Reproduce each line of the data below without changing anything.

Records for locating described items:
-=-=-=-=-

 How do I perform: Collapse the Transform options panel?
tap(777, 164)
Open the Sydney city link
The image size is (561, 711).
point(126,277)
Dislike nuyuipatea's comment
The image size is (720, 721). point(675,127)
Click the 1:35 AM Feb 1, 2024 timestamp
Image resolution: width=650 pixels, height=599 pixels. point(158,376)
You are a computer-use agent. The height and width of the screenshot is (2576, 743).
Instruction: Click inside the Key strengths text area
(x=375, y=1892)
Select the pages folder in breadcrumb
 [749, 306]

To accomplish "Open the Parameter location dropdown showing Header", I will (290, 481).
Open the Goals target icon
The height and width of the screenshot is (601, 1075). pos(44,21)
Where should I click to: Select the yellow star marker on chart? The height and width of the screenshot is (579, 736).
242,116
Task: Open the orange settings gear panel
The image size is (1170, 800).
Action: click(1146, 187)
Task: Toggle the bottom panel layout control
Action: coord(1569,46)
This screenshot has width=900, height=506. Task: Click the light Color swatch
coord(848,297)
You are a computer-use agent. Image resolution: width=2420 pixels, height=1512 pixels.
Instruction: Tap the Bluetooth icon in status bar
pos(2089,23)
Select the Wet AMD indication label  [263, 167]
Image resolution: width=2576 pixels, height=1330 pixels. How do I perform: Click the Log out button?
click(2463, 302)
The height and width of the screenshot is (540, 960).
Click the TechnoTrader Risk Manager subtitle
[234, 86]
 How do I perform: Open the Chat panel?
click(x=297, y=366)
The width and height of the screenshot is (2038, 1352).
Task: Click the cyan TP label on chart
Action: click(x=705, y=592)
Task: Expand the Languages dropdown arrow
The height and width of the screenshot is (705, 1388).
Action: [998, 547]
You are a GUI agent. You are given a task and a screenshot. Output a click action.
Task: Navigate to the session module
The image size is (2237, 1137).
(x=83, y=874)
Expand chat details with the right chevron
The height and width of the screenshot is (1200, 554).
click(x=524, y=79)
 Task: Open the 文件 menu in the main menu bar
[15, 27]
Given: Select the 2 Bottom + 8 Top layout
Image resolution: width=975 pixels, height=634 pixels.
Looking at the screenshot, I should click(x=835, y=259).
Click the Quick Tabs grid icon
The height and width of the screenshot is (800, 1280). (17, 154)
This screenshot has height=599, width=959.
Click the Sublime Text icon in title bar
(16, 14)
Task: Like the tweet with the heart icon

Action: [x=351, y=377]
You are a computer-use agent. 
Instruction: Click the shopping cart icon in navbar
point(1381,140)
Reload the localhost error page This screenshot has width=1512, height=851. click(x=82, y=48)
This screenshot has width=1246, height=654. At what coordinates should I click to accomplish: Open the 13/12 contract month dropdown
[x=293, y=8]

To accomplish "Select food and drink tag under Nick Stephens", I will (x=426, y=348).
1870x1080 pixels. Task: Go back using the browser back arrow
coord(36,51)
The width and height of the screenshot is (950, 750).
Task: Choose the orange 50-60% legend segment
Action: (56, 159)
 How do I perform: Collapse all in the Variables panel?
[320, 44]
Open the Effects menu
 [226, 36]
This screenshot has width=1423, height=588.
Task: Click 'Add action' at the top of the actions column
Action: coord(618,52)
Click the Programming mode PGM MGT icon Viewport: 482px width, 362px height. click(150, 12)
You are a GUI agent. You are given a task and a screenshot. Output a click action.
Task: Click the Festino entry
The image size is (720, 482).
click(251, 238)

-=-=-=-=-

SOLUTION:
 How do I perform: Collapse the Transform options panel?
tap(777, 164)
Open the Sydney city link
The image size is (561, 711).
point(126,277)
Dislike nuyuipatea's comment
The image size is (720, 721). point(675,127)
Click the 1:35 AM Feb 1, 2024 timestamp
Image resolution: width=650 pixels, height=599 pixels. point(158,376)
You are a computer-use agent. The height and width of the screenshot is (2576, 743).
Instruction: Click inside the Key strengths text area
(x=375, y=1892)
Select the pages folder in breadcrumb
 [749, 306]

To accomplish "Open the Parameter location dropdown showing Header", I will (290, 481).
Open the Goals target icon
The height and width of the screenshot is (601, 1075). pos(44,21)
Where should I click to: Select the yellow star marker on chart? The height and width of the screenshot is (579, 736).
242,116
Task: Open the orange settings gear panel
The image size is (1170, 800).
Action: click(1146, 187)
Task: Toggle the bottom panel layout control
Action: coord(1569,46)
This screenshot has width=900, height=506. Task: Click the light Color swatch
coord(848,297)
You are a computer-use agent. Image resolution: width=2420 pixels, height=1512 pixels.
Instruction: Tap the Bluetooth icon in status bar
pos(2089,23)
Select the Wet AMD indication label  [263, 167]
Image resolution: width=2576 pixels, height=1330 pixels. How do I perform: Click the Log out button?
click(2463, 302)
The height and width of the screenshot is (540, 960).
Click the TechnoTrader Risk Manager subtitle
[234, 86]
 How do I perform: Open the Chat panel?
click(x=297, y=366)
The width and height of the screenshot is (2038, 1352).
Task: Click the cyan TP label on chart
Action: click(x=705, y=592)
Task: Expand the Languages dropdown arrow
The height and width of the screenshot is (705, 1388).
Action: [998, 547]
You are a GUI agent. You are given a task and a screenshot. Output a click action.
Task: Navigate to the session module
The image size is (2237, 1137).
(x=83, y=874)
Expand chat details with the right chevron
The height and width of the screenshot is (1200, 554).
click(x=524, y=79)
 Task: Open the 文件 menu in the main menu bar
[15, 27]
Given: Select the 2 Bottom + 8 Top layout
Image resolution: width=975 pixels, height=634 pixels.
Looking at the screenshot, I should click(x=835, y=259).
Click the Quick Tabs grid icon
The height and width of the screenshot is (800, 1280). (17, 154)
This screenshot has height=599, width=959.
Click the Sublime Text icon in title bar
(16, 14)
Task: Like the tweet with the heart icon

Action: [x=351, y=377]
You are a computer-use agent. 
Instruction: Click the shopping cart icon in navbar
point(1381,140)
Reload the localhost error page This screenshot has width=1512, height=851. click(x=82, y=48)
This screenshot has width=1246, height=654. At what coordinates should I click to accomplish: Open the 13/12 contract month dropdown
[x=293, y=8]

To accomplish "Select food and drink tag under Nick Stephens", I will (x=426, y=348).
1870x1080 pixels. Task: Go back using the browser back arrow
coord(36,51)
The width and height of the screenshot is (950, 750).
Task: Choose the orange 50-60% legend segment
Action: (56, 159)
 How do I perform: Collapse all in the Variables panel?
[320, 44]
Open the Effects menu
 [226, 36]
This screenshot has width=1423, height=588.
Task: Click 'Add action' at the top of the actions column
Action: coord(618,52)
Click the Programming mode PGM MGT icon Viewport: 482px width, 362px height. click(150, 12)
You are a GUI agent. You are given a task and a screenshot. Output a click action.
Task: Click the Festino entry
The image size is (720, 482).
click(251, 238)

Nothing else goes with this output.